## Passage to read:
One by one Jesse presented his sons and one by one they were rejected. David at length was sent for. He was the youngest of all the sons of Jesse; his name signifies beloved, for he was a type of the Only Beloved Son. He was in the fields, keeping the sheep (1 Samuel 16:11), and was left there, though there was a sacrifice and a feast at his father’s house. It seems David was least though of all the sons of Jesse; either they did not discern or did not duly value the excellent spirit that was in him.

David had not been called to the feast and was left to keep the sheep, but Samuel would not eat until he was called, and immediately God informed him that this was the future King of Israel.

1 Samuel 16:13 “Then Samuel took the horn of oil, and anointed him in the midst of his brethren (though I’m sure they did not know the real reason for the anointing): and the spirit of the LORD came upon David from that day forward.”


Not that he was at present invested with the Royal power, but it was bestowed upon him, to come to him in due time. Possibly at this time Samuel did not specifically tell him the purpose of the anointing. David was most likely about 12 to 16 years old when this took place but the kingship lay 15 or more years in the future, so David returned to the pasture to keep the sheep.

David Playing Harp

Life changed rapidly for this shepherd boy. He was shortly called to play his harp for King Saul when he became oppressed because of the loss of the Spirit of God. Then David fought Goliath and was afterwards taken into the household of Saul. Saul’s son, Jonathan, soon became David’s best friend. What more could one ask?

It wasn’t long until David was known by the women of Israel as a great warrior, becoming the subject of their songs. “David has killed his ten thousands.” Saul gave his daughter to be his wife. How could his life get any better? In all this David remained humble and loyal, looking for opportunities to help King Saul.

But things began to change as Saul became jealous of David, and his heart grew hard toward David, and Saul looked upon him with hatred and suspicion and envy. David’s position in the kingdom began to go downhill. Twice Saul tried to pin him to the wall with his spear.


Saul Trying To Kill David

Saul banished him from his presence and sought a way to do away with him. David’s life was changing and not for the better. Conflicts within the palace escalated to the point that Jonathan advised David to flee for his life. And thus began a drawn-out and desperate season of terror, hiding, and heartache as David barely survived, no longer as the king’s favorite but now as a hunted fugitive. That’s how David began to live in a cave.

DAVID WAS WHERE GOD WANTED HIM TO BE: I’m fairly certain that David didn’t enjoy hiding out in a cave, running for his life. But the truth was that he was exactly where God wanted him, securely in God’s protecting embrace.

Even though David was where God wanted him, like most people, he probably didn’t enjoy running for his life, and having to beg for mercy. And that’s our feeling also. I’d much rather have what I imagine the life of the King’s favorite would be, sitting on a couch strumming my harp in a palace. Doesn’t God want me to avoid caves? Surely He wouldn’t be sending me into a cave, would He?


God is at work in your circumstance. In the same way that God was preparing David to rule his kingdom and to foreshadow the rule of one whose kingdom will have no end, the Lord is preparing your heart to reflect the wonders of His Son.

Life in the cave gives us the one good gift we really need; a correct self-appraisal to remove the errors and mistakes from our life.

## Dataset content:
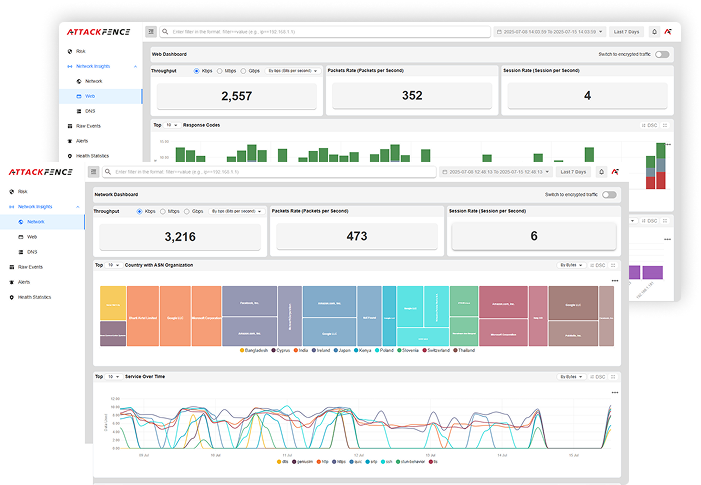Enable encrypted traffic switch on the Web Dashboard
Image resolution: width=701 pixels, height=485 pixels.
pyautogui.click(x=662, y=55)
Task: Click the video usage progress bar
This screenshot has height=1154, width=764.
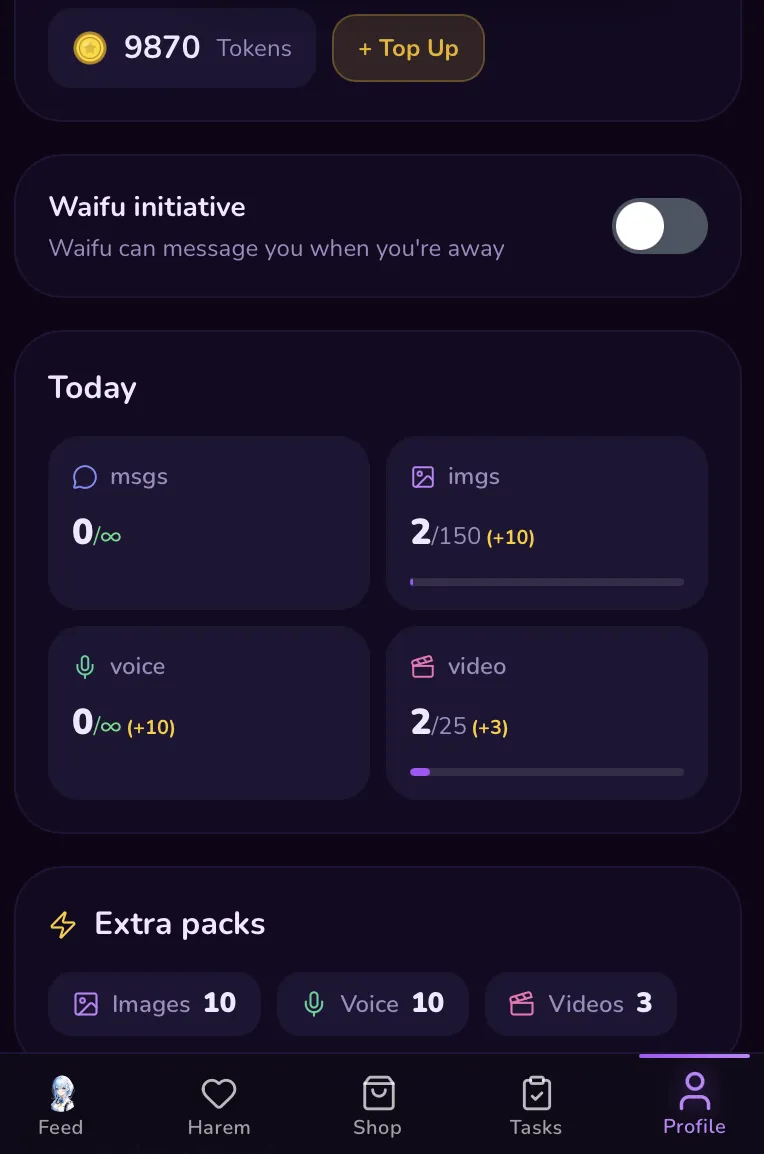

## Required tasks:
**A.** Print the passage about David from "David Playing Harp" to "help King Saul.".
**B.** In the passage about David, how old was David most likely when Samuel anointed him?
**C.** Go on with the passage about David, picking up after its last sentence.
The rows have no connection to the passage about David.

## Task-by-task outputs:
**A.**
David Playing Harp

Life changed rapidly for this shepherd boy. He was shortly called to play his harp for King Saul when he became oppressed because of the loss of the Spirit of God. Then David fought Goliath and was afterwards taken into the household of Saul. Saul’s son, Jonathan, soon became David’s best friend. What more could one ask?

It wasn’t long until David was known by the women of Israel as a great warrior, becoming the subject of their songs. “David has killed his ten thousands.” Saul gave his daughter to be his wife. How could his life get any better? In all this David remained humble and loyal, looking for opportunities to help King Saul.

**B.** About 12 to 16 years old.

**C.**
Because of our sinful nature, without God’s mercy in our lives, we all belong in caves and holes in the ground, not in fine palaces. It’s surely His mercy that we find ourselves, from time to time, in hardships and pain, that’s where we find the beauty of His merciful character. It’s because He loves us that we find ourselves in the cave.

Life in the cave opens our eyes to our helplessness. Think about David’s experience. There was no way that David could save himself. His enemies surrounded him, and he had no strength or wisdom or goodness that could change his circumstances.

For a man as handsome, capable, and brave as David was, this was a needful lesson. Like all of us, he needed to see himself as unworthy of demanding anything from the Lord, and in such great peril and emptiness that he didn’t have anything to offer. All he could do was plead for mercy.

Let us look at the sudden rise to fame and popularity that David had experienced. Most, or all, of this could be attributed to his own physical strength, personality and abilities. This could easily lead him to assume that it was mainly through his own endowments that he had come so far so fast. Then God allowed him to lose all this celebrity and hidden in a cave let him reflect on the real strength behind his success.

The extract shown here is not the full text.